SELECTED EXCERPT:
Exhibit 99.3
UNAUDITED PRO FORMA CONDENSED COMBINED FINANCIAL INFORMATION OF AGRIFY AND DOUBLE OR NOTHING
On December 12, 2024, Agrify Corporation (“Agrify”) completed its acquisition of substantially all of the assets of Double or Nothing, LLC (“Double or Nothing”) pursuant to an Asset Purchase Agreement (the “Purchase Agreement”) and (the “Transaction”). Pursuant to the terms of the Purchase Agreement, the consideration exchanged consisted of 97,300 shares of Agrify common stock as well as pre-funded warrants to acquire up to 432,700 shares of Agrify common stock, (collectively the “Shares”), and forgiveness of $0.4 million in debt for total consideration of approximately $19.2 million. The fair value of the Shares was based on the closing price of Agrify’s common stock as traded on NASDAQ at the date of the transaction. Double or Nothing is the owner and creator of the Senorita brand of hemp-derived THC (“HD9”) drinks and the purchase of these assets are part of the Company’s strategic plan to reposition itself as a distributor of hemp-derived THC beverages (and similar products).

RECORD EXCERPTS:

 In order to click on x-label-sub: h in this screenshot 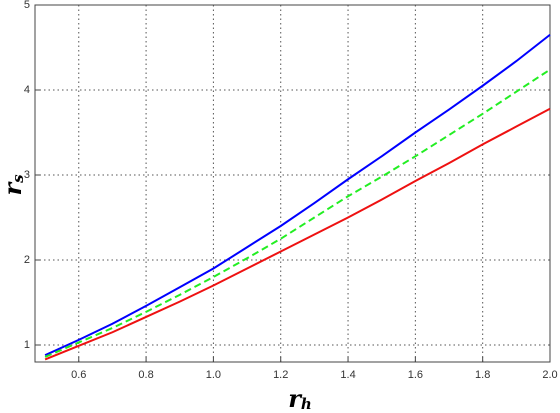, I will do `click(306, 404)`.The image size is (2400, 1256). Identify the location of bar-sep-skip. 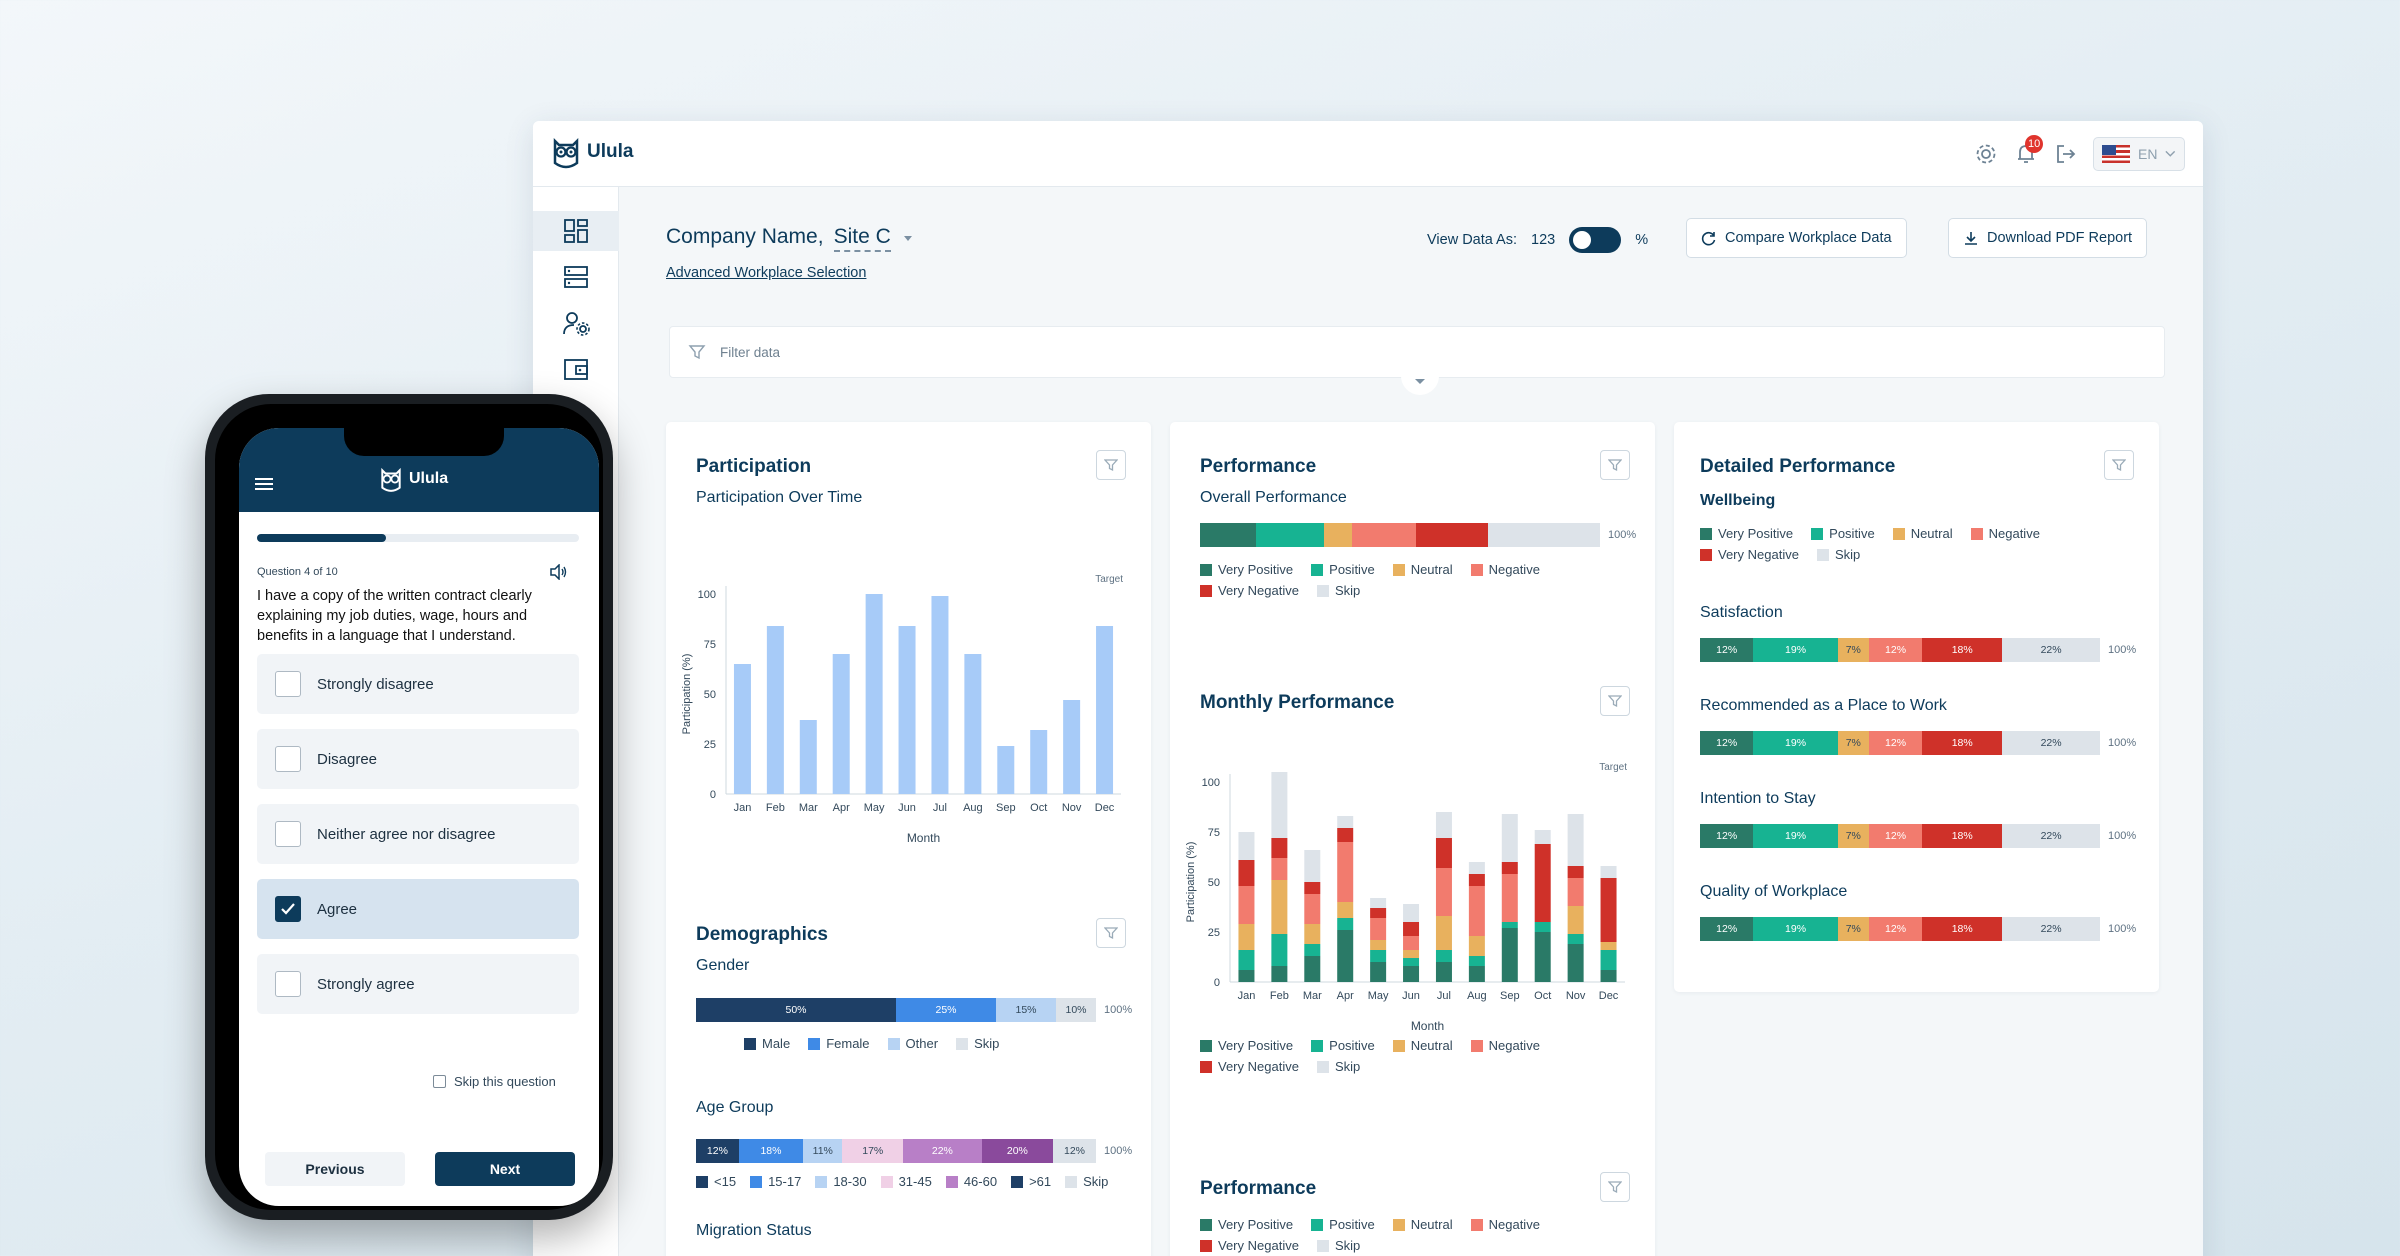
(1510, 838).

* * *

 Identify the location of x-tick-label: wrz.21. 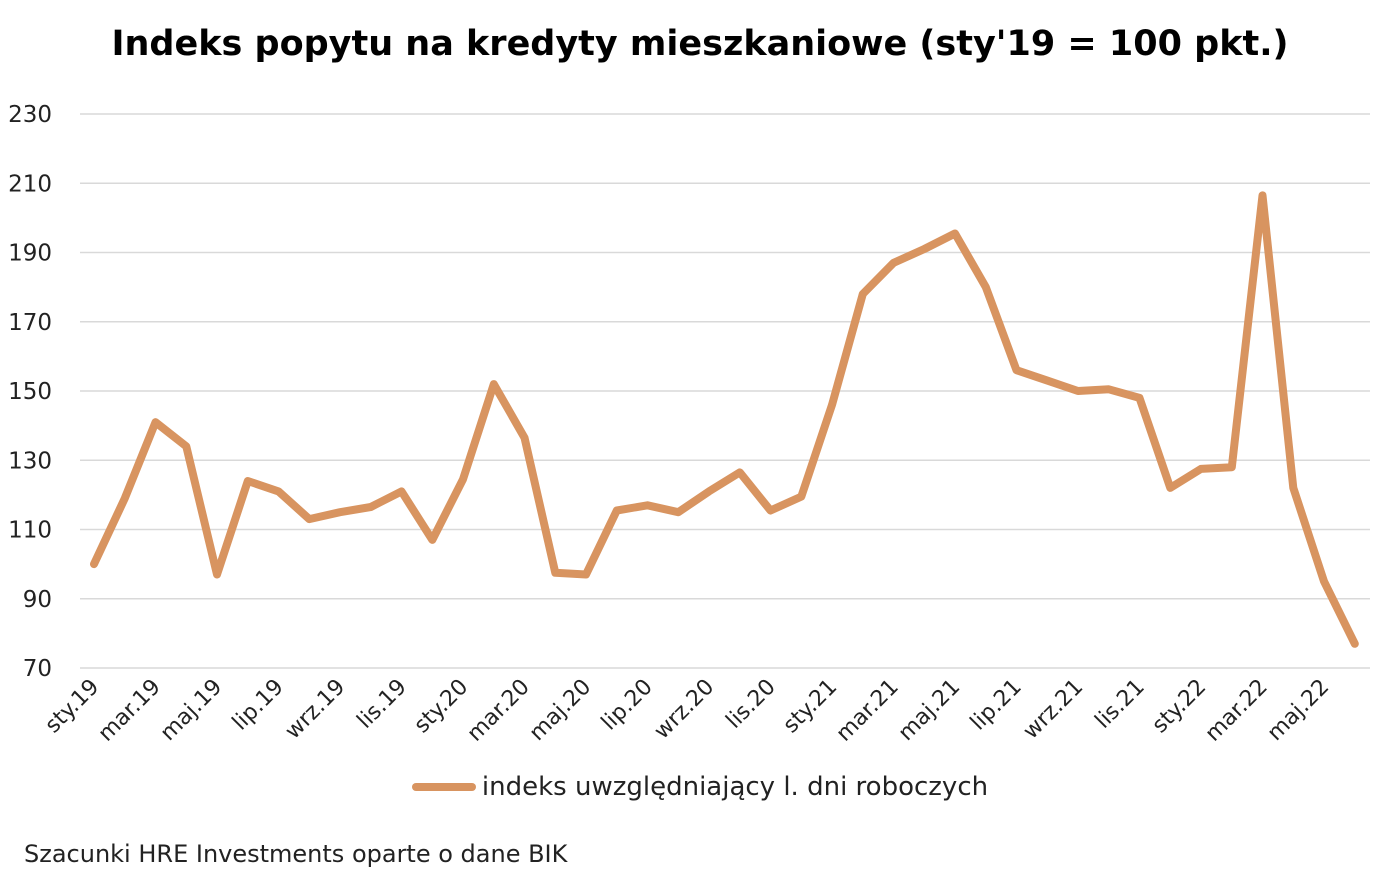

WORK INSTRUCTIONS: Could you pick up the pro forma financial text on Agrify's acquisition of Double or Nothing after its final sentence and continue writing it?

YOUR RESPONSE:
The following unaudited pro forma condensed combined financial statements (the “pro forma financial statements”) are based on the historical consolidated financial statements of Agrify and Double or Nothing, as adjusted to give effect to the Transaction which closed on December 12, 2024. The unaudited pro forma condensed combined balance sheet as of September 30, 2024 (the “pro forma balance sheet”) gives effect to the Transaction as if it had occurred on September 30, 2024. The unaudited pro forma condensed combined statements of operations and comprehensive loss for the nine months ended September 30, 2024 and for the year ended December 31, 2023 (the “pro forma statements of operations”) give effect to the Transaction as if it had occurred on January 1, 2023.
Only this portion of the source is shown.